Mungkin tidak semua ibu mampu memenuhi kriteria di atas. Setiap orang pun memiliki kriteria tersendiri soal supermom.

Ina (32) salah satunya. Ibu muda yang bekerja di salah satu perusahaan swasta ini menganggap bahwa supermom tidak melulu berstatus ibu bekerja.

"Menurut saya supermom tidak harus seorang wanita bekerja, karena saat ini banyak stay at home mom yang juga berwirausaha dan menghasilkan namun tetap sukses jadi istri dan ibu yang super, " ujarnya kepada VIVA.co.id.

Menurutnya supermom adalah seorang wanita yang dapat memerankan perannya sebagai istri sekaligus ibu dengan sangat baik di keluarganya.

"Dia istri yang baik untuk suaminya, mendidik (menjadi madrasah pertama) anak-anaknya dengan sangat baik, sekaligus mengurus atau mengatur semua kebutuhan rumahnya dengan sangat baik sehingga keluarga tersebut berjalan degan harmonis dan bahagia," ujarnya.

Apakah semua ibu harus menjadi supermom?

***

Banyak kaum ibu yang merasa harus jadi ibu super alias supermom. Padahal, tidak mungkin seluruh urusan rumah tangga bisa diselesaikan sendiri oleh seorang wanita terlebih wanita bekerja.

Di satu sisi menjadi supermom, adalah sesuatu yang tak bisa terelakkan. Akhirnya menjadi supermom dianggap suatu kebutuhan yang harus dilakukan ketika  berkeluarga. Maka dengan 'peran' ganda yang dipikul (ibu, istri, menantu, dan pegawai), mau tak mau seorang wanita dituntut menjadi supermom.

Adakalanya menjalani peran sebagai ibu dan pegawai kantoran sekaligus pun bisa chaos. Pengalaman ibu dua anak, Aulia, misalnya.

"Dari banyak hal yang saya sepakati bersama suami soal mendidik anak, adakalanya saya mengaku kalau saya terkadang membiarkan Alesha bermain gadget seharian demi menenangkan tanrumnya, karena saya sudah kelewat pusing. Atau ketika Sheena sakit, janji yang saya ucapkan dulu untuk tidak memberikan anak antibiotik ya saya langgar juga," ujar Aulia kepada VIVA.co.id.

Tak hanya Aulia, di antara situasi yang kompleks, Ary (31) seorang full time mom justru menganggap supermom hanyalah mitos belaka.

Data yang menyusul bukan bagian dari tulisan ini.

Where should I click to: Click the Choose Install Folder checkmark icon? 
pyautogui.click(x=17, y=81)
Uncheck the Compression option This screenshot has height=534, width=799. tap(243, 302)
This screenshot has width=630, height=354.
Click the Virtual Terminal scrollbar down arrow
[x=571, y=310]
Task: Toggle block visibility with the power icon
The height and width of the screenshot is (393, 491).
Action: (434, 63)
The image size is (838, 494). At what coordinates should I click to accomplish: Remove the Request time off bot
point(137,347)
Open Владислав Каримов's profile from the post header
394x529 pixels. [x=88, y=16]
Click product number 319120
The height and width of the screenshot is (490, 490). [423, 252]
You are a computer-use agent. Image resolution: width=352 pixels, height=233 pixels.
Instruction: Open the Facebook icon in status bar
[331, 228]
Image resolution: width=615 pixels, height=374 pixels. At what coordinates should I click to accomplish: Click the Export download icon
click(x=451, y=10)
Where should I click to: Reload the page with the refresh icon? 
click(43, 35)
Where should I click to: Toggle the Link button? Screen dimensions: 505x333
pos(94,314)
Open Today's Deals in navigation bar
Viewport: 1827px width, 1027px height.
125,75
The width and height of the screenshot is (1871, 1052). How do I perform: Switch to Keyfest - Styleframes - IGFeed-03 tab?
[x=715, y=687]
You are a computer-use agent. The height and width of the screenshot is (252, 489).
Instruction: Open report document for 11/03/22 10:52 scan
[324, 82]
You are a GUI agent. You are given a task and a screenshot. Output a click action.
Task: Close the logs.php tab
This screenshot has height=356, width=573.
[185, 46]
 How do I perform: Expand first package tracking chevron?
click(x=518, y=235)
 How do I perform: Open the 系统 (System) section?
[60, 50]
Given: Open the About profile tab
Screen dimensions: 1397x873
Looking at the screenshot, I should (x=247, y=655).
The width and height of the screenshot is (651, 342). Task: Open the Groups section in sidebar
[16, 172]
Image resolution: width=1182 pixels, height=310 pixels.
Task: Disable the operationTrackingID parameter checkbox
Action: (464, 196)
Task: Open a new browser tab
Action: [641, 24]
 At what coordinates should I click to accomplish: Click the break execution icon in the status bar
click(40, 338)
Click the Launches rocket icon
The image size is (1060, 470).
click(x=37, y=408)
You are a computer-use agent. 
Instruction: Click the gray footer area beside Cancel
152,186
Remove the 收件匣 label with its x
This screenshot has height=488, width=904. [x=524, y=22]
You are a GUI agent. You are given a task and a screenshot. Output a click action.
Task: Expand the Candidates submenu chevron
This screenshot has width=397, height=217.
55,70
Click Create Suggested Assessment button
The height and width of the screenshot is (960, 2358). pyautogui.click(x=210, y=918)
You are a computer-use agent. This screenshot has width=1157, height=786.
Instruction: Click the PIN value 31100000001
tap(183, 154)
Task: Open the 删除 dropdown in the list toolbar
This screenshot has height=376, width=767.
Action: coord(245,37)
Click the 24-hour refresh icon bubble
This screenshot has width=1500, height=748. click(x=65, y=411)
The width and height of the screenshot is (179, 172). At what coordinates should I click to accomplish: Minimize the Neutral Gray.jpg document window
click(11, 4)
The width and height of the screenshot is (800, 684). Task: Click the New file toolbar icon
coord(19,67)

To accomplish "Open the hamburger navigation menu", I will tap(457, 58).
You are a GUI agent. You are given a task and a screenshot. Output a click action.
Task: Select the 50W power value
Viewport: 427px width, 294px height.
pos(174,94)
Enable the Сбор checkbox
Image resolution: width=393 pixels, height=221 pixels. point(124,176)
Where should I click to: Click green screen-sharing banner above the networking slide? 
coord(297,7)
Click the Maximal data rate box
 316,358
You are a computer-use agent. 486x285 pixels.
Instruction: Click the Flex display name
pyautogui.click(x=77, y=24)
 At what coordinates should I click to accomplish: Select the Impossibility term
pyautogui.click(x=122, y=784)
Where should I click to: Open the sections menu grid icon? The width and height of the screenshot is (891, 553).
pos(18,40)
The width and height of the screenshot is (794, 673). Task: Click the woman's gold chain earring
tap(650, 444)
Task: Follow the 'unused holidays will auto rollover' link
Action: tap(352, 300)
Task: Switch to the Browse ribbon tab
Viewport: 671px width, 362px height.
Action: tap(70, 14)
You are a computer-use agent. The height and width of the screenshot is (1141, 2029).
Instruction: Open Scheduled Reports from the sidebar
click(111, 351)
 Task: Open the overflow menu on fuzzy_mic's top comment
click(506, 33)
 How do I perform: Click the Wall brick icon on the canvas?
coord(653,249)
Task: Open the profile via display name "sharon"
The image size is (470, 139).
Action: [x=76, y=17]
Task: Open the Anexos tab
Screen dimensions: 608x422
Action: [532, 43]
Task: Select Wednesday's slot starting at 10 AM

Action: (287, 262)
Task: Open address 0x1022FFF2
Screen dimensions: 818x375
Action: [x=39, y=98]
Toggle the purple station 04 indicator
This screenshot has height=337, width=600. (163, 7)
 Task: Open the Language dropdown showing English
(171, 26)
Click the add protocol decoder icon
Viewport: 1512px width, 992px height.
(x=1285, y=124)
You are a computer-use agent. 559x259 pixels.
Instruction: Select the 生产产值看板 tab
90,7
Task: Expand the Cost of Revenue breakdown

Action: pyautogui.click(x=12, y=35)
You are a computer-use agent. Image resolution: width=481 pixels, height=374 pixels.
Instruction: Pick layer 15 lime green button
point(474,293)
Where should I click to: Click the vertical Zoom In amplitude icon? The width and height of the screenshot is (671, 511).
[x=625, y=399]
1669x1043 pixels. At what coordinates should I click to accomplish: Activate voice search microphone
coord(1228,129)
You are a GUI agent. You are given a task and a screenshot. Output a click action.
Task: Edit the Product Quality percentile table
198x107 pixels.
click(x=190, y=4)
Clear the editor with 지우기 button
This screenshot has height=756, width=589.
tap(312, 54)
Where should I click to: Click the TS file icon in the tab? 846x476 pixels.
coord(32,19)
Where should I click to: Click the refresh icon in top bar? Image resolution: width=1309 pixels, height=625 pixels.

"Buat saya, supermom dan superwoman mah cuma ada di komik-komik. Semua ibu adalah supermom dan superwoman untuk keluarganya. Tidak ada bedanya ibu bekerja atau ibu rumah tangga, semua ibu adalah ibu yang terbaik untuk keluarganya," ujarnya.
 
Menurutnya selama ini orang banyak terpaku dengan konsep supermom sehingga seringkali lupa dengan hal-hal yang essensial seperti hubungan batin antara dirinya sendiri, dengan anaknya dan suami.
 
"Selama tidak membebani atau memaksakan diri. Jadilah diri sendiri, jangan terpaku supermom harus seperti ini itu, superwoman harus ini dan itu. Stres sendiri lah. Realistis aja, mana yang baik diikuti, yang enggak cocok ya enggak usah," ungkap ibu dua anak ini.

Berdasarkan survei yang dilakukan American Psychological Association (APA) pada 2010, angka stres lebih banyak dilaporkan oleh kaum wanita yang berstatus menikah (56 persen versus 41 persen wanita single). Jumlah tersebut terus meningkat selama 5 tahun belakangan.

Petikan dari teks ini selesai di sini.